Why does Tasky have separate .csproj files for the core projects?

I am trying to understand Tasky. I see there are separate .csproj files -- Tasky.Core.iOS and Tasky.Core.Android. Furthermore, they contain separate copies of the same code.

What is the purpose of this? I thought the whole point of cross-platform was to use the same core for both projects.

Posts

  • SteveFlackSteveFlack GBMember ✭✭

    I would imagine it was either because when it was written PCLs didn't work in Xamarin, or that the contain platform specific sections that were conditionally compiled.

  • GuillermoGutierrezGuillermoGutierrez ESMember ✭✭✭

    PCLs support was added few weeks ago. Separate Core projects was the previous way of sharing code among platforms (it's still the recommended way in the documentation).

  • WilliamJockuschWilliamJockusch USMember ✭✭
    edited December 2013

    Got it. I see the sample code here: http://docs.xamarin.com/guides/cross-platform/application_fundamentals/pcl/ I also notice that they mention some limitations of the PCL. I'm kinda new to this, and I want to design for the future. My instincts are that in the long run, Xamarin will want to solve the limitations, and the PCL is likely to work out better. Are there reasons to doubt that?

  • WilliamJockuschWilliamJockusch USMember ✭✭
    edited December 2013

    Hmmm, when I download TaskyPortable from the link above and open it in Visual Studio 2012 or 2013, VS barfs on the Windows Phone project. And the iOS one doesn't run. Instead, it complains that "Identifier is not set in the iOS Application Property Page."

  • GuillermoGutierrezGuillermoGutierrez ESMember ✭✭✭

    The complaint about Windows Phone project is because you need to download the Windows Phone SDK to run WP projects.

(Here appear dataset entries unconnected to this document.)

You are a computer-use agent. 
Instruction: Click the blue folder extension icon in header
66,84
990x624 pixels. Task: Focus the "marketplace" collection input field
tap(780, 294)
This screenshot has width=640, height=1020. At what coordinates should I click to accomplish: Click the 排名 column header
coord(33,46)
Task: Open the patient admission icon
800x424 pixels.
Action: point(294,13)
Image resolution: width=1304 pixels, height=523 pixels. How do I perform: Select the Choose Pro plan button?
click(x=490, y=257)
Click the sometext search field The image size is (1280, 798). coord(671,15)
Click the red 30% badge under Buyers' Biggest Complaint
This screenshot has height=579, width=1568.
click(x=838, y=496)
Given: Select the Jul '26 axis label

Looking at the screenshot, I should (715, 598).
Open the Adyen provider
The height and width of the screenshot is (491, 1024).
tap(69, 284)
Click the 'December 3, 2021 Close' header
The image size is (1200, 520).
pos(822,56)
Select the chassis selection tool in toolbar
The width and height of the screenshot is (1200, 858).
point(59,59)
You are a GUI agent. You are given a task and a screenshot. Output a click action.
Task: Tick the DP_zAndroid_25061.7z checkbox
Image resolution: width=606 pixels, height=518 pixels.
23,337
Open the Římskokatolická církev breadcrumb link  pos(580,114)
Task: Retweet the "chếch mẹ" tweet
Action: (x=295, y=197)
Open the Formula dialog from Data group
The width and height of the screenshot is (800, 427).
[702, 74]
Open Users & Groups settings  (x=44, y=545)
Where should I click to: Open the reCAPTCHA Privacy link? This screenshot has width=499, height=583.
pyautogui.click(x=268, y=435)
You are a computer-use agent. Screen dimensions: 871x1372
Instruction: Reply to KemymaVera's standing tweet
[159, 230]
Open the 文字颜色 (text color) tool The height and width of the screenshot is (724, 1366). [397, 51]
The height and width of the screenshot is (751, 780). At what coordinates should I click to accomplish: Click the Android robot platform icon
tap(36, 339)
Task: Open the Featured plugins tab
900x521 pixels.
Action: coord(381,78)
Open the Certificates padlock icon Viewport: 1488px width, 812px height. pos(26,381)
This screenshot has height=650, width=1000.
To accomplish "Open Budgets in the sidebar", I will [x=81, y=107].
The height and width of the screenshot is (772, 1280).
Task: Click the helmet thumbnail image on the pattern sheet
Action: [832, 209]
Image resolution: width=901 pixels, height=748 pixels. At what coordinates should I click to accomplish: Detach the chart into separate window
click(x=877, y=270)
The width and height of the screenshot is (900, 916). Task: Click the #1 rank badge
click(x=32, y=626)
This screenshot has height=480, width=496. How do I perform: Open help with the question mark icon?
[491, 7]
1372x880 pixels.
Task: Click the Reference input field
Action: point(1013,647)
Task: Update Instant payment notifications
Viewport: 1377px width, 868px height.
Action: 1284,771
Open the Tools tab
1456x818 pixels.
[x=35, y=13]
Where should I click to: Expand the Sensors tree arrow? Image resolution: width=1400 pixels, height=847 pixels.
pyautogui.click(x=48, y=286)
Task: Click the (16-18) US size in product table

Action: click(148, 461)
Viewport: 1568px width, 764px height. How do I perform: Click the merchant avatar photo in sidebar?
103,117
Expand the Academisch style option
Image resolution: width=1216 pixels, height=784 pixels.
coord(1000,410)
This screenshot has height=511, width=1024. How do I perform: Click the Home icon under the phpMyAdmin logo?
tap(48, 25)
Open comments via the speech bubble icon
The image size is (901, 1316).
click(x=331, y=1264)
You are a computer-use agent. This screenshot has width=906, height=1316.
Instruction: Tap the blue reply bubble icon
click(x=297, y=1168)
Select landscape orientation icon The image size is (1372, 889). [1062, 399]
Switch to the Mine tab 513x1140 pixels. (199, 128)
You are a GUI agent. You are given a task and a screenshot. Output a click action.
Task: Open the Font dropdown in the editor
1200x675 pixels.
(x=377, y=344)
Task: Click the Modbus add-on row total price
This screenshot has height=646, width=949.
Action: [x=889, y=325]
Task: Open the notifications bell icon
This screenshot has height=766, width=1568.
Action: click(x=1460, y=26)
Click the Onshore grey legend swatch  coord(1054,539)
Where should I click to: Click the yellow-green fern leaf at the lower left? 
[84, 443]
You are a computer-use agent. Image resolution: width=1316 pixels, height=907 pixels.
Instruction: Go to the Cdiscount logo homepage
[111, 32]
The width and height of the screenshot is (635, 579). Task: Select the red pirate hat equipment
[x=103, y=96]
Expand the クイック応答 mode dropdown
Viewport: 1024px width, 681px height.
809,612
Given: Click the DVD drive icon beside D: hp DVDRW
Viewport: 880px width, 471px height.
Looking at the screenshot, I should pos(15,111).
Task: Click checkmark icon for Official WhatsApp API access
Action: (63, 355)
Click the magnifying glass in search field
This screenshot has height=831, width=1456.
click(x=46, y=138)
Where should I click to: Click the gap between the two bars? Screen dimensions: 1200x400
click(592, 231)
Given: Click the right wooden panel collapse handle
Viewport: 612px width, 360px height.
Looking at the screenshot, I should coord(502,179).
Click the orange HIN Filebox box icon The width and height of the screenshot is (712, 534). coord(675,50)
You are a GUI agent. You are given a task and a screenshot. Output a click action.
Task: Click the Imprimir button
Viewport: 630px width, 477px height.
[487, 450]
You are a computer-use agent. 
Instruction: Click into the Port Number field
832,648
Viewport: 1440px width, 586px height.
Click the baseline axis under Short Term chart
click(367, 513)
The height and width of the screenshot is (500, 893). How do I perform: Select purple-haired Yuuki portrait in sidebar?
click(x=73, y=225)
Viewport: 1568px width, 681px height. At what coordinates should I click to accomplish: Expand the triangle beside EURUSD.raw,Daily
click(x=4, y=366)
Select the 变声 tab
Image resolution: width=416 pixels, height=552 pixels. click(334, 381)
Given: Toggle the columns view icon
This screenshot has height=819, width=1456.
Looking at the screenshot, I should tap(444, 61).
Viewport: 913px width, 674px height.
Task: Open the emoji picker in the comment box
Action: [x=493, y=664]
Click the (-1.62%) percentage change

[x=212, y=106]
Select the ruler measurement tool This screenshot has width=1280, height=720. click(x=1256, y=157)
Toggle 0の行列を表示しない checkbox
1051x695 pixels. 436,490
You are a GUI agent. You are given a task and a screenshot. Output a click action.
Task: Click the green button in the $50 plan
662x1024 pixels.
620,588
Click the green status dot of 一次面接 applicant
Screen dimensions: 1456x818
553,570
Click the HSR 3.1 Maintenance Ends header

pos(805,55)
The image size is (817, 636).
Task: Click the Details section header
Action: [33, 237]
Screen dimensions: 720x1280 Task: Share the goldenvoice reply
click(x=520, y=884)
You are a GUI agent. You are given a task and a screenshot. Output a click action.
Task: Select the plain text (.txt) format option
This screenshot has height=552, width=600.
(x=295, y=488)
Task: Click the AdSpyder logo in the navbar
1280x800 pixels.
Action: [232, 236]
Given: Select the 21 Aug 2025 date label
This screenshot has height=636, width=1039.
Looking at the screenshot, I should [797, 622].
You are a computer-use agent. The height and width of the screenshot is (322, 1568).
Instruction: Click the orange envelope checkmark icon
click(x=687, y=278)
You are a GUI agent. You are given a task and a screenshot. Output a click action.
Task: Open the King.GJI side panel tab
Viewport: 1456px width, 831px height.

    The complaint about iOS App application identifier is because you have to specify a App Bundle Identifier for the Application. You can set it editing the Info.plist file or editing the iOS project properties.

    I'm working on production-environment projects with PCL without issues.

  • SKallSKall USMember ✭✭✭✭

    William, PCL's are limited in a sense that many namespaces are not available depending on the configuration. For example if the PCL targets iOS, Android and WP8 then because of WP8 any library containing synchronous web/file calls are excluded as WP8 only supports asynchronous calls. One example is System.Net.Http needed for HttpClient class.

    PCL shortcomings can be easily addressed with dependency injection.

  • MartinBauligMartinBaulig DEXamarin Team Xamurai

    These samples were created before we implemented PCL support and some of them also use platform-specific code. When working on PCL support, I actually tried to turn some of them - including Tasky - into PCLs, but the problem was that they were using platform-specific APIs that are not available in PCL.

    However, there seems to be a way of solving this problem with NuGet packages, but this needs some more research.